Desi Farms India (formerly SER Industries) has finished a preferential allotment, significantly increasing its equity base and promoter holdings. Convertible instruments were also issued, which could lead to future dilution.

Desi Farms India Ltd Completes Preferential Allotment

Equity Capital After Allotment: 3,28,14,180 Shares
Total Diluted Share Capital After Allotment: 4,12,28,736 Shares

Reader Takeaway: Increased share count and promoter stake, but convertible instruments pose future dilution risk.

What just happened

Desi Farms India Limited, previously known as SER Industries Limited, has successfully concluded a preferential allotment of securities. This allotment, which took place between July 4 and July 9, 2026, involved equity shares, 3% Compulsorily Convertible Non-Cumulative Preference Shares (CCPS), and 5% Compulsorily Convertible Debentures (CCD).

The number of equity shares outstanding has jumped from 98,95,900 to 3,28,14,180. The total diluted share capital now stands at 4,12,28,736 shares.

Why this matters

This move significantly alters the company's capital structure. The substantial increase in the equity base will impact earnings per share calculations. Additionally, the issuance of convertible instruments introduces a potential for further equity dilution as they convert over the next 1-15 months, affecting existing shareholders' voting rights and ownership percentages.

The backstory

Desi Farms India Limited has undergone a transformation, including a name change from SER Industries Limited. This preferential allotment is a key event in its recent corporate actions, aimed at restructuring or expanding its capital base.

What changes now

The company's share capital has expanded considerably. Promoter holdings have also seen a significant rise, from 5,47,215 shares to 1,99,48,815 shares. The terms of the CCPS and CCD, including conversion ratios and timelines, will be crucial for monitoring future equity changes.

Risks to watch

The primary risk for existing shareholders is the potential dilution from the conversion of CCPS and CCD. Investors need to track the conversion timelines and the Board's discretion on conversion dates.

Convertible Instrument Terms

The 3% CCPS have a face value of INR 10 and convert at a 1:1 ratio within 1-12 months. The 5% CCD also have a face value of INR 10 and convert at a 1:1 ratio within 1-15 months.

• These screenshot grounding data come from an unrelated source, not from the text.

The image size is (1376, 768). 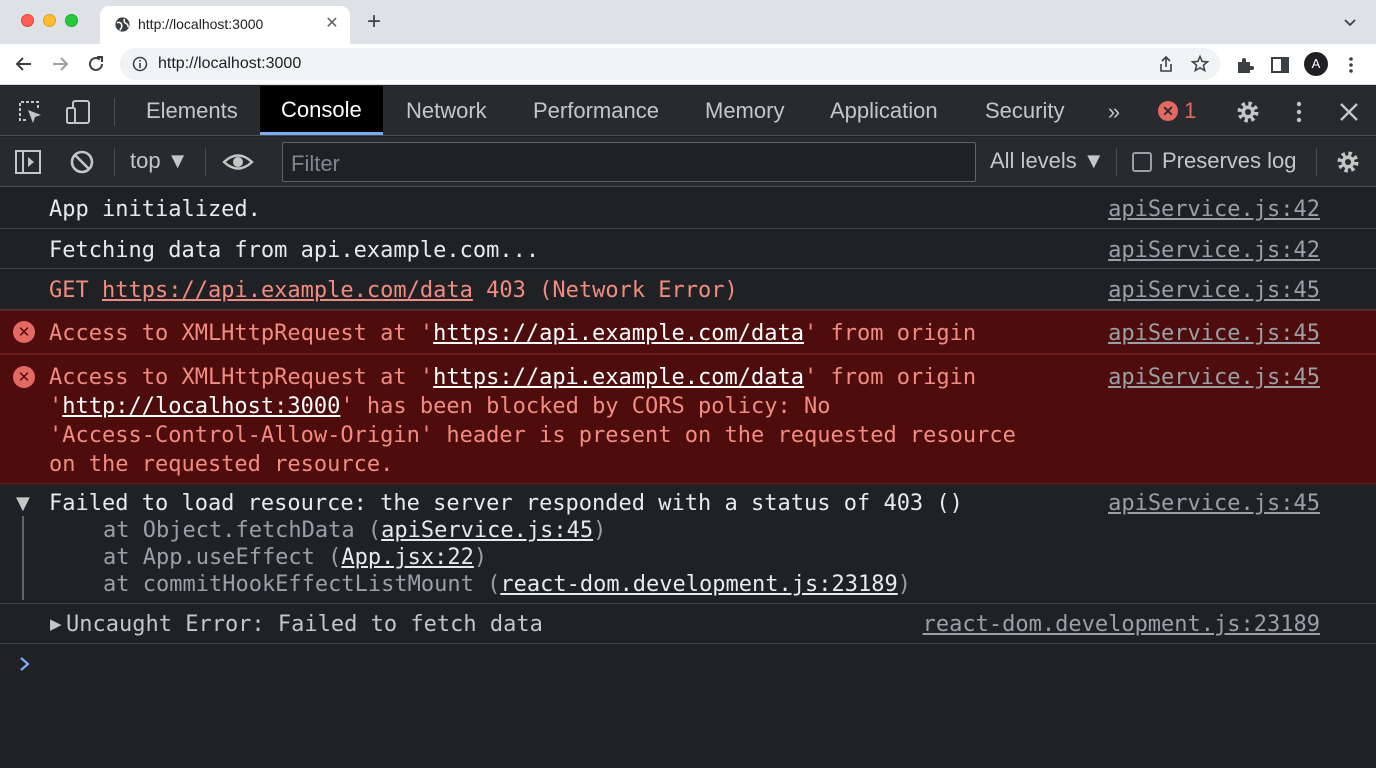 I want to click on frame-link: react-dom.development.js:23189, so click(x=698, y=584).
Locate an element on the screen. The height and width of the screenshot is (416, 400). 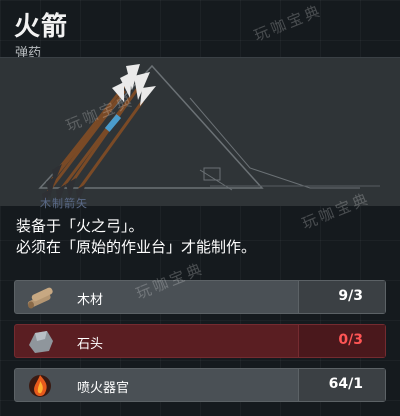
material-row-flame-organ: 喷火器官 64/1 is located at coordinates (200, 385).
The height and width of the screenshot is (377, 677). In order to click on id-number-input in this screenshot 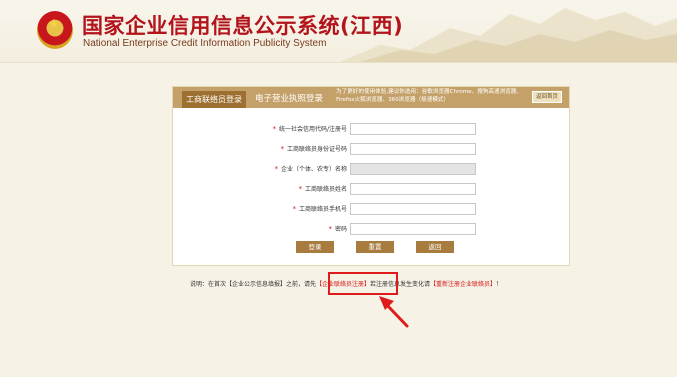, I will do `click(413, 149)`.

Conversion is at the Board's discretion.

Context metrics

  • Equity Shares Before Allotment: 98,95,900
  • Equity Shares After Allotment: 3,28,14,180
  • Total Diluted Shares After Allotment: 4,12,28,736
  • Promoter Holding Before: 5,47,215
  • Promoter Holding After: 1,99,48,815
  • Allotment Period: July 04, 2026 - July 09, 2026
Disclaimer:This article is published for informational purposes only. While reasonable efforts are made to ensure accuracy, completeness, and timeliness, readers are encouraged to independently verify information before making any decisions based on the content. The views and information presented are subject to editorial review and may be updated without notice.